──────── Textauszug
Vorschaubild des Elementes mit der Inventarnummer F 3267
Lange bevor sich die Provenienzforschung für Rückseiten von Gemälden zu interessieren begann, schuf der Konzeptkünstler Timm Ulrichs, der sich selbst als „Totalkünstler“ bezeichnet, 1968 das „bildrückseitenbild“. Jedes der 50 Exemplare dieses Bild-Objektes, die der Stolpeverlag in Berlin verlegte, ist ein Unikat, da immer die individuelle Rückseite mit der jeweiligen Nummerierung und Künstlersignatur fotomechanisch nach vorn übertragen wurde. Bei jedem Objekt bildet daher die Vorderseite die eigene ursprüngliche Rückseite fotografisch ab. Das Abbild, die Reproduktion wird somit zum Original erhoben.
In seinen Werken beschäftigt sich Ulrich mit Wortspielen, Redewendungen, Tautologien und Paradoxa. Er befragt, reflektiert und hinterfragt Identitäten – die des Künstlers, des Betrachters, oder, wie im „bildrückseitenbild“, jene des Kunstwerkes. Mit künstlerischen Mitteln forschend untersucht Ulrichs die Wahrnehmung. Er lädt zu einem philosophischen Gedankenexperiment ein und provoziert Fragen, die nicht eindeutig geklärt werden: Welche Seite ist die Vorder-, welche die Rückseite? Hat das Bild überhaupt eine Rückseite, oder lediglich zwei Vorderseiten? Handelt es sich um ein Original oder um eine Reproduktion? Das Nachsinnen über die Vertauschbarkeit, die Dualität und Ambivalenz der Dinge ist ausdrücklich erwünscht. Ulrichs erweitert hier das Tafelbild mit seiner Vorderansichtigkeit auf ein zweiseitiges Bild, ein räumliches Objekt. Er thematisiert nicht nur die Verwendung der Rückseite als Gebrauchsfläche für Etiketten und Beschriftungen, die er in fotografischer Kopie zur Schauseite erklärt, sondern zugleich auch die gegenseitige Bedingtheit von Vorder- und Rückseite, von Bild und Abbild. In diesem Sinne ist das „bildrückseitenbild“ im Kontext des in den 1960er Jahren wiederentdeckten Textes „Das Kunstwerk im Zeitalter der Reproduzierbarkeit“ zu sehen, den der Philosoph Walter Benjamin bereits 1935 im Exil verfasst hatte. (Autorin: Karin Müller-Kelwing, 2022)
────────────────
──────── Vorliegendes Material
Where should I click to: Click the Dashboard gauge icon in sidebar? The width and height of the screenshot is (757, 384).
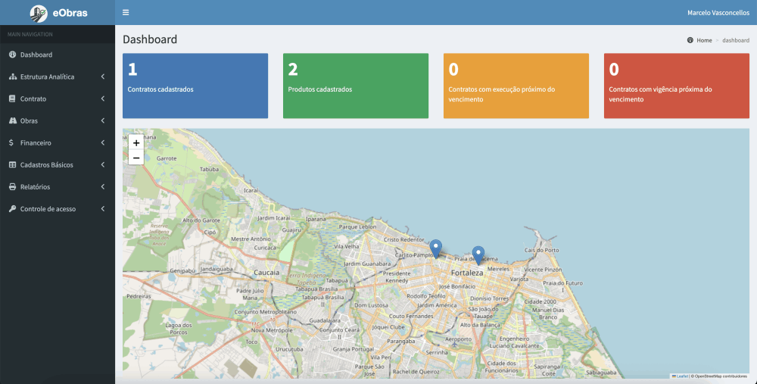(12, 55)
────────────────
Aufgabe 1:
Wie viele Exemplare des „bildrückseitenbild“ verlegte der Stolpeverlag laut dem Text über Timm Ulrichs’ Bild-Objekt?
Aufgabe 2:
Führen Sie den Text über Timm Ulrichs’ „bildrückseitenbild“ im Anschluss an seinen letzten Satz weiter.

Antwort 1:
50 Exemplare.

Antwort 2:
Signatur, Bezeichnung, Inschriften
verso M. l. auf Etikett signiert und nummeriert: "23/50 Timm Ulrichs"; Etikett: "b8 timm ulrichs / bildrückseitenbild 1961/68 / stolpeverlag berlin 39 bergstraße 7a/ nr. 23/50 timm ulrichs"; Etikett: "Abs.: Joh. Chr. Heine G.m.b.H./ Abt. Kunsttransporte / ... Hannover .../ VORSICHT GEMÄLDE! Nicht stürzen!"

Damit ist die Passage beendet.